§ Selected passage:
* * *

Beatty v. Esurance Property and Casualty Insurance Company
1:16-cv-00091
N.D.W. Va.Jul 17, 2018Background
- Dec. 24–25, 2014: Virgil and Melissa Beatty purchased an Esurance auto policy that initially listed UM/UIM limits; payment was authorized and policy effective Dec. 25, 2014.
- Esurance emailed statutorily required UM/UIM selection/rejection forms two days after purchase and instructed the Beattys to sign and return them within 30 days; plaintiffs did not return the forms.
- Because the forms were not returned, Esurance treated UIM as rejected, mailed an amended declarations page in late Jan. 2015 removing UIM and refunded the UIM premium.
- May 18, 2015: Mr. Beatty was in a collision; Esurance denied a UIM claim based on the canceled UIM coverage.
- Plaintiffs sued for declaratory relief, breach of contract, and bad faith; cross-motions for summary judgment focused on whether Esurance complied with West Virginia law in offering UIM so that UIM coverage applied.
- District court held Esurance complied with statutory requirements (including electronic delivery/consent by conduct), applied statutory presumption of effective offer and knowing rejection, granted defendant summary judgment, and dismissed remaining claims as moot.

* * *

§ Required action:
Rewrite the case summary, beginning at the words "- May 18, 2015: Mr." and stopping after "UIM coverage applied.", with "collision" changed to "car accident".

§ Source material:

* * *

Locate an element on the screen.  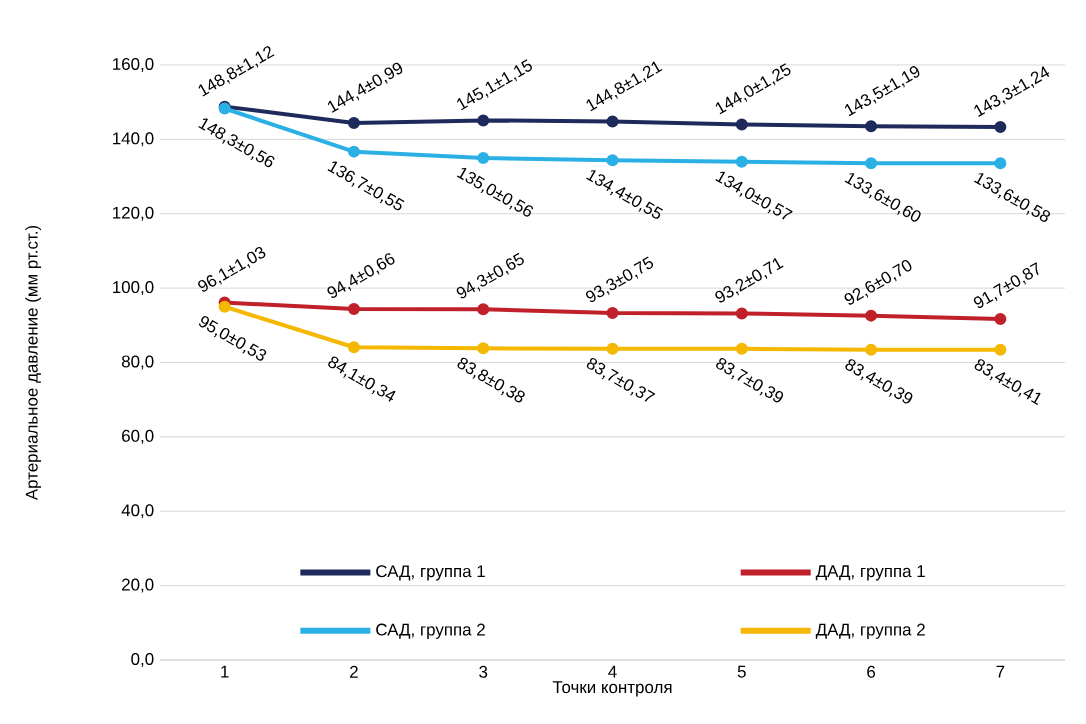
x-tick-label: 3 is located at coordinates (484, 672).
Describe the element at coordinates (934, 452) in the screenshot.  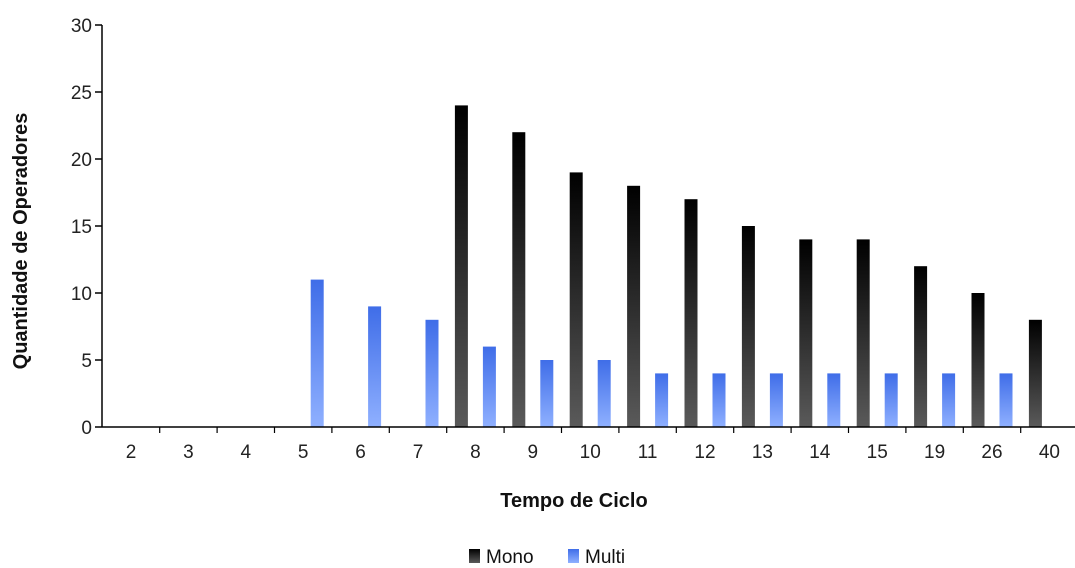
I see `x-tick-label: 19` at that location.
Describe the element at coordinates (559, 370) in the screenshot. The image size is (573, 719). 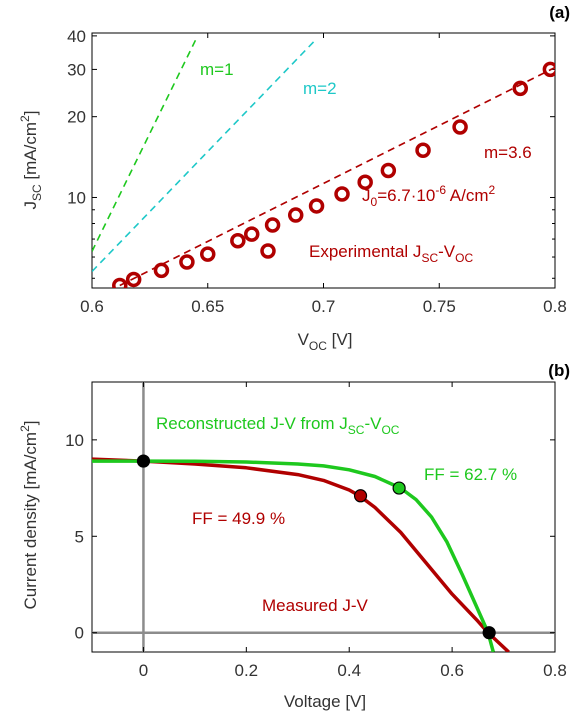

* * *

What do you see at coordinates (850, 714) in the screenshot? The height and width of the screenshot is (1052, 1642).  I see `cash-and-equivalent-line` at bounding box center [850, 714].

* * *

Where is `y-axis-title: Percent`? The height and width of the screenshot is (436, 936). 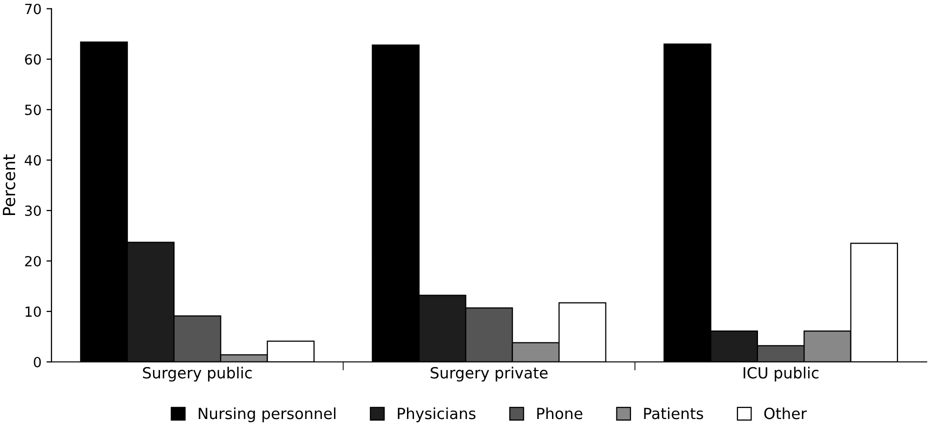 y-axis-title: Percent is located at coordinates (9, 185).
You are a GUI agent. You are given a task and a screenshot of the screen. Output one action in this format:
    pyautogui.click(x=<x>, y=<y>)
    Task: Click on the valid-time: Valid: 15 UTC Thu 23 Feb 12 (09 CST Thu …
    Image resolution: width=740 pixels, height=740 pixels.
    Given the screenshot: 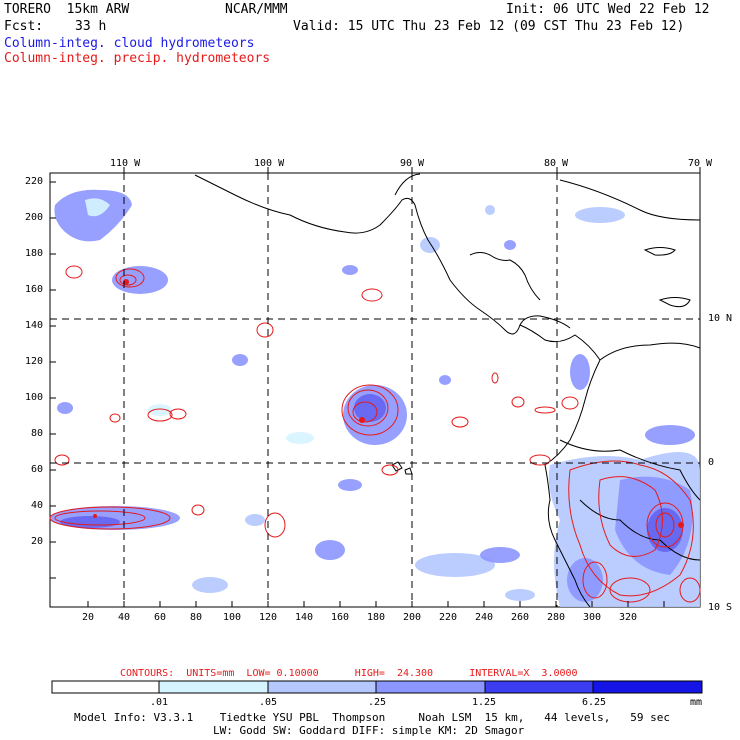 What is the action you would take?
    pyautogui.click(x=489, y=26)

* * *

§ Result:
- May 18, 2015: Mr. Beatty was in a car accident; Esurance denied a UIM claim based on the canceled UIM coverage.
- Plaintiffs sued for declaratory relief, breach of contract, and bad faith; cross-motions for summary judgment focused on whether Esurance complied with West Virginia law in offering UIM so that UIM coverage applied.